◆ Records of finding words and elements
● ● ● ●
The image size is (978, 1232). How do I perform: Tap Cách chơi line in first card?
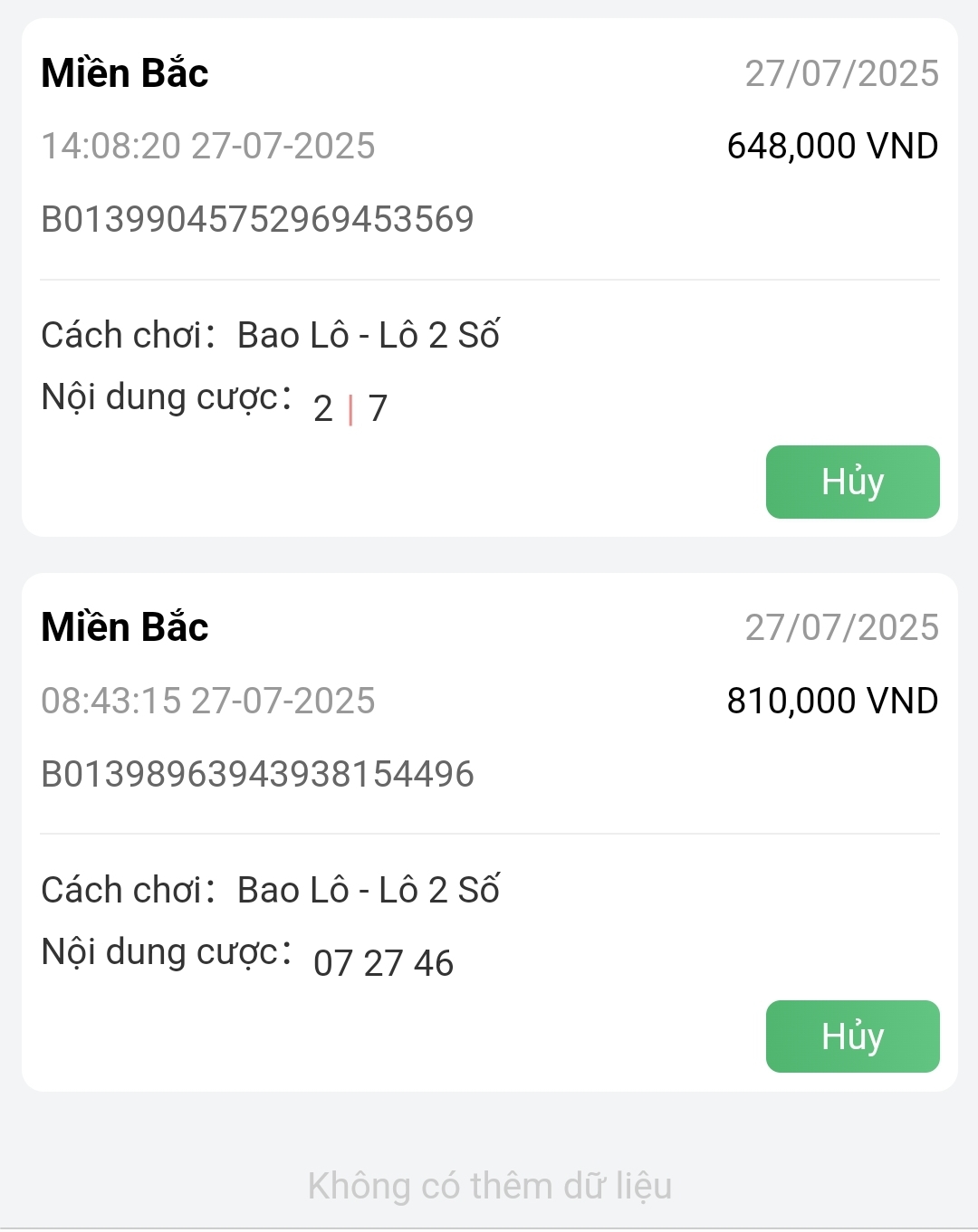[270, 335]
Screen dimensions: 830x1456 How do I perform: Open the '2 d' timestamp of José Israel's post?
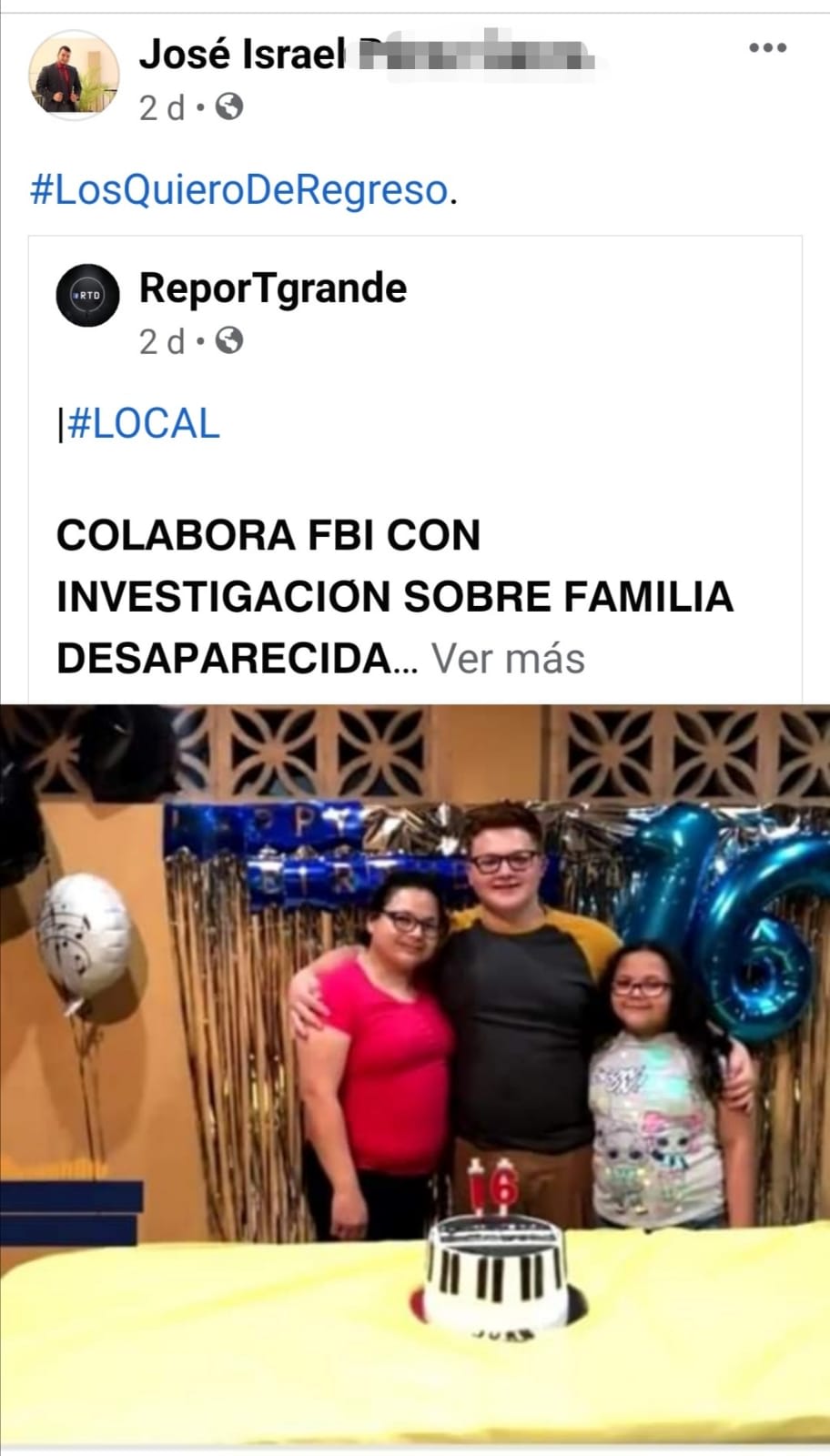[x=162, y=108]
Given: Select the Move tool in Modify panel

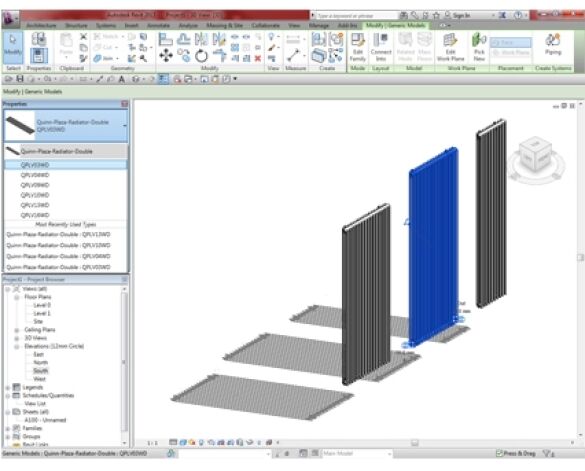Looking at the screenshot, I should [x=166, y=56].
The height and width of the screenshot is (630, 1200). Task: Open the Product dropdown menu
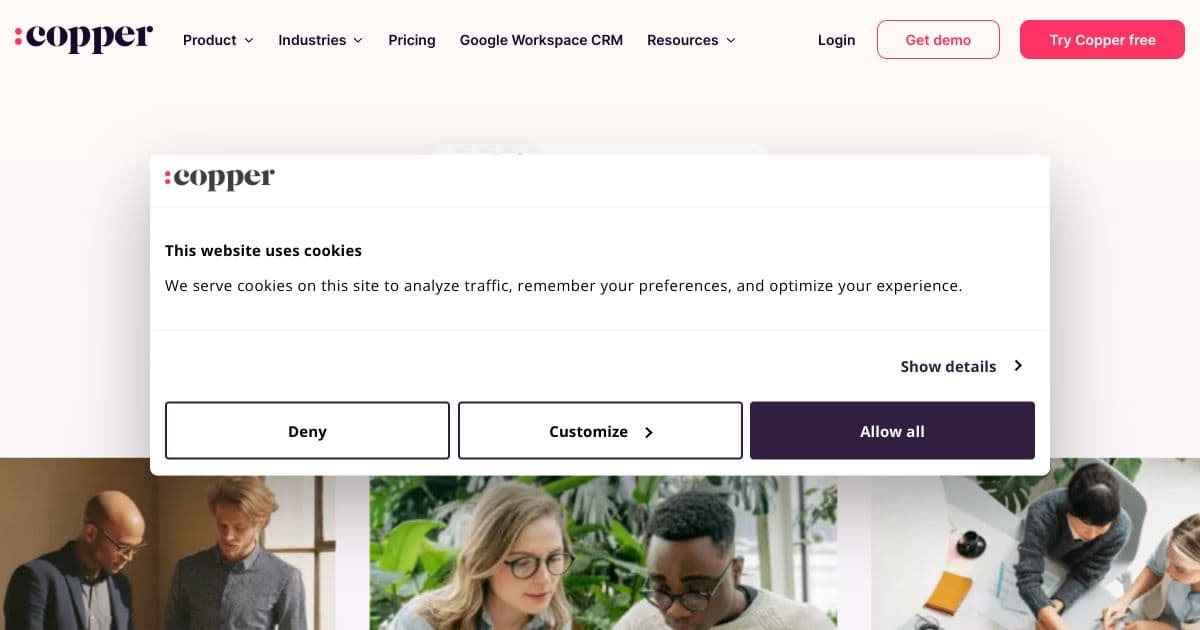point(218,40)
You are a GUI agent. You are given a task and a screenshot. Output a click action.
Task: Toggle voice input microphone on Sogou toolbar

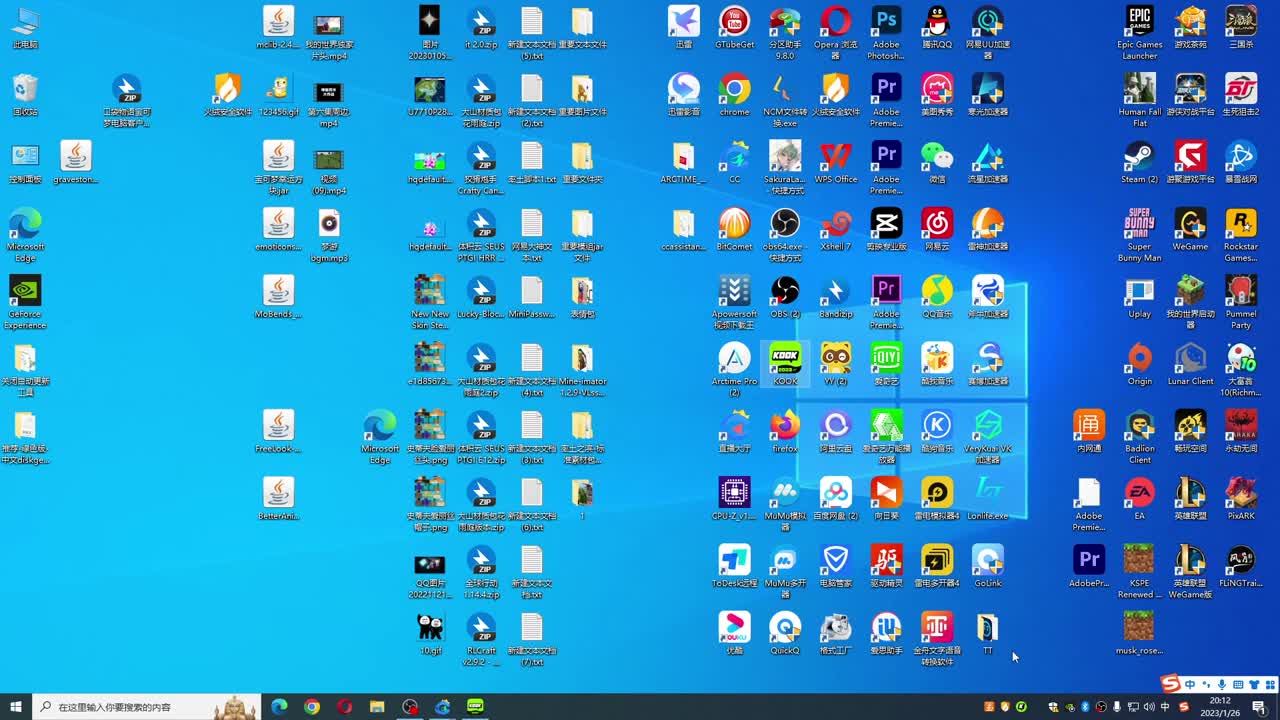point(1222,685)
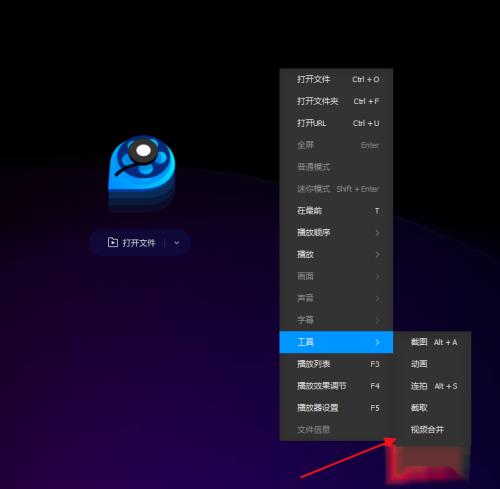Select 连拍 Alt+S option
This screenshot has width=500, height=489.
[x=432, y=386]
● ● ● ●
◆ TASK DETAILS
Reproduce every line of the material above word for word, leaving out the pictures.

◆ SOLUTION TO THE EXERCISE
The image size is (978, 1232). How do I perform: Tap Cách chơi line in first card?
[270, 335]
Screen dimensions: 830x1456 How do I perform: Open the '2 d' timestamp of José Israel's post?
[x=162, y=108]
Given: Select the Move tool in Modify panel

Looking at the screenshot, I should [x=166, y=56].
The height and width of the screenshot is (630, 1200). Task: Open the Product dropdown menu
point(218,40)
You are a GUI agent. You are given a task and a screenshot. Output a click action.
Task: Toggle voice input microphone on Sogou toolbar

point(1222,685)
Select 连拍 Alt+S option
This screenshot has width=500, height=489.
[x=432, y=386]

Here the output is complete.